Rebecca BrettWhat are you studying at NYU?

I study Global Liberal Studies with a concentration in Politics, Rights and Development and Social and Cultural Analysis with a focus on Gender and Sexuality studies. I spent my freshman year abroad at NYU Florence and my junior year at NYU London.


What is your favorite memory from your time at NYU so far?

When I was a freshman, I had really bad imposter syndrome. I felt too dumb and too poor to keep up with my classmates. Professor Gabriela Dragnea Horvath (2019 recipient of the Liberal Studies Teaching Award for Global Site Faculty) drilled the imposter syndrome out of me with tough love. She shredded my writing to bits with encouragement to go to the NYU Florence Writing Center, and she loved to cold-call on me in class. At the end of my freshman year, after gaining some confidence and a 4.0 GPA, I met with her as I often did in her office. I shared with her that I had always been a perfectionist, and I felt as if my time at NYU was only motivating that desire for perfection even more. She responded, "Why do you think that's a bad thing? Perfection is the goal, excellence is merely tolerated." A true NYU icon. I miss her.

Rebecca Brett: her story continues

You are the first NYU student to ever receive the George J. Mitchell Scholarship. Can you tell us about the scholarship?

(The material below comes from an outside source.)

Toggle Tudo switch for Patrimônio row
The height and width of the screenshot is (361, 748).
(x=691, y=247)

This still feels incredibly surreal. I feel like I won't fully understand that I'm a George J. Mitchell scholar until I've actually set foot in Ireland. I kept telling my NYU scholarship advisor (Kurt Davies) that I wasn't qualified and yet he believed in me every step of the process.

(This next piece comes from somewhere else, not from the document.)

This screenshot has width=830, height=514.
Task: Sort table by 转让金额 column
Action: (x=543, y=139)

The scholarship funds one year of postgraduate study either in the Republic of Ireland or Northern Ireland. You can choose any university in either as well as any degree program. I'll be studying Gender, Globalisation, and Rights at the National University of Ireland, Galway (NUIG). Each year the US-Ireland Alliance chooses 12 scholars to sponsor. The sponsorship is meant to strengthen ties between the United States and Ireland by sending future American leaders to study in Irish universities.

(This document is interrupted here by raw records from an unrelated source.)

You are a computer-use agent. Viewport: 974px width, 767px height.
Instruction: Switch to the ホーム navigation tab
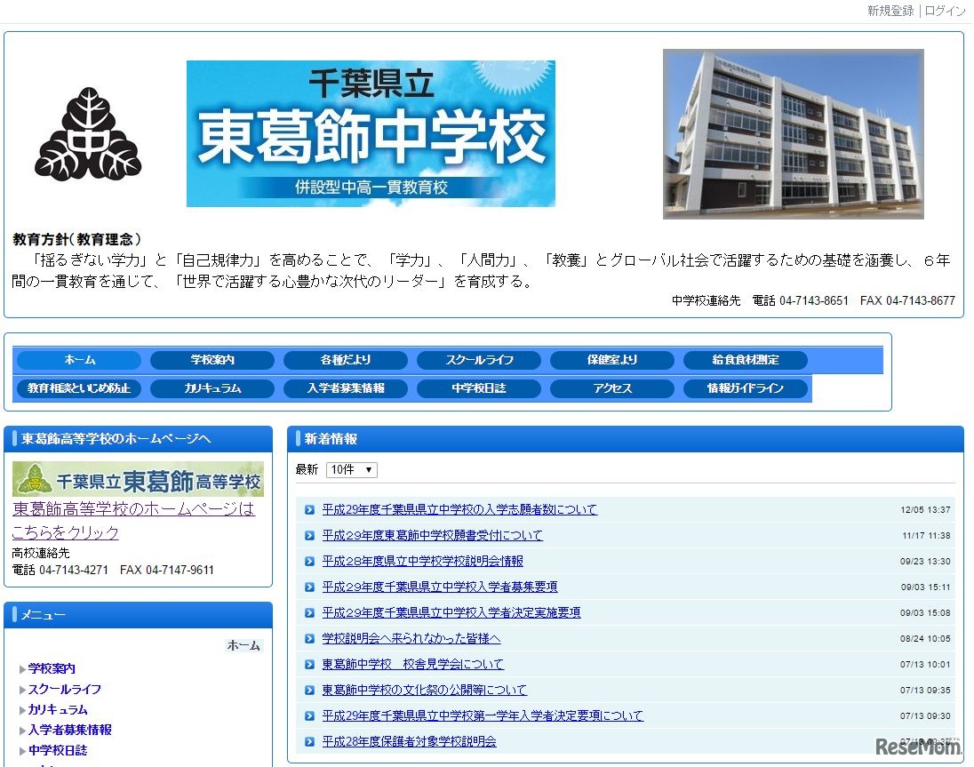pyautogui.click(x=78, y=360)

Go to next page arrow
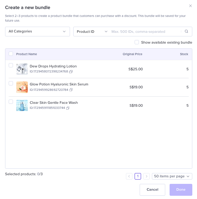point(146,176)
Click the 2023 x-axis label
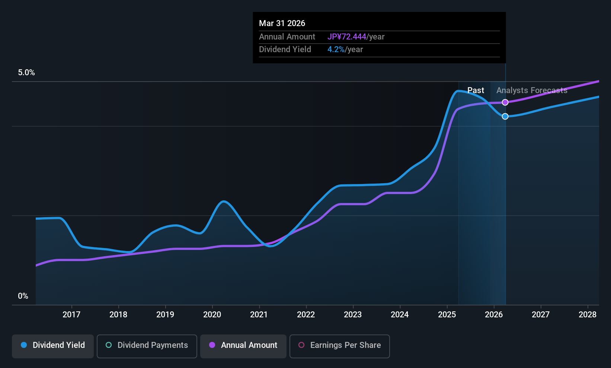This screenshot has height=368, width=611. pyautogui.click(x=353, y=315)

Rebecca Brett teaching a child chess
Rebecca Brett teaching for Chess NYC

You worked with Chess NYC as a student. What was that experience like?

Working full-time as a full-time student is not fun, but doing it made me feel kind of like a superhero. Whenever I'm super busy now or feeling overwhelmed with how little time there is in the day, I remind myself that I've done this a million times before.

Chess NYC is an amazing organization run by Michael Propper. They're involved in schools, prisons, nursing homes, anywhere they feel chess can make a positive impact. I use skills every day that I acquired from being a teacher and executive assistant at Chess NYC.
Rebecca Brett playing chess

Can you tell us about founding the organization Chess For Girls?

Chess NYC was already providing classes specifically designed for female empowerment in the chess community when I was hired. We branded it into a specific class option on chessnyc.com and advertised it more heavily in the weekly email blasts. It was received really well, and the classes filled up super quickly! Now, Chess for Girls is an established component of the Chess NYC curriculum.


What was it like working with Susan Polgar?

Susan Polgar has partnered with Chess NYC for a long time. Being the first ever female grandmaster, Susan has faced a plethora of sexism in her life. Not only has she faced sexism gracefully, but also in a direct and blunt manner that refuses to simply "shrug it off." She sacrifices so much of her time to coach young chess players, particularly young women. I can't say enough about how kind, patient, and sincere she is with every person she meets. She gave out two full ride college scholarships at the last tournament Chess NYC hosted with her!


Do you still play chess?

I play for fun in my free time. For me, playing chess is a really good way to decompress after a long day. I like the feeling of putting all of my brain power into one singular object of study. In a tough chess match, there's no mental space for thinking about other subjects. I'm always sad to hear when someone either doesn't know how to play or never saw the fun in playing chess. When I hear that, I find myself instantly switching into "chess teacher mode."


What are your plans for next year?

Honestly, just to breathe and study. I've always had to work extra jobs while going to NYU, and I'm excited for the opportunity to truly commit all of my time to my Master's program. My family is Irish-American, so Ireland holds a special place in my heart. I'm hoping through the generous sponsorship of the US-Ireland Alliance to implement a community chess program for young girls in Galway. Fingers crossed!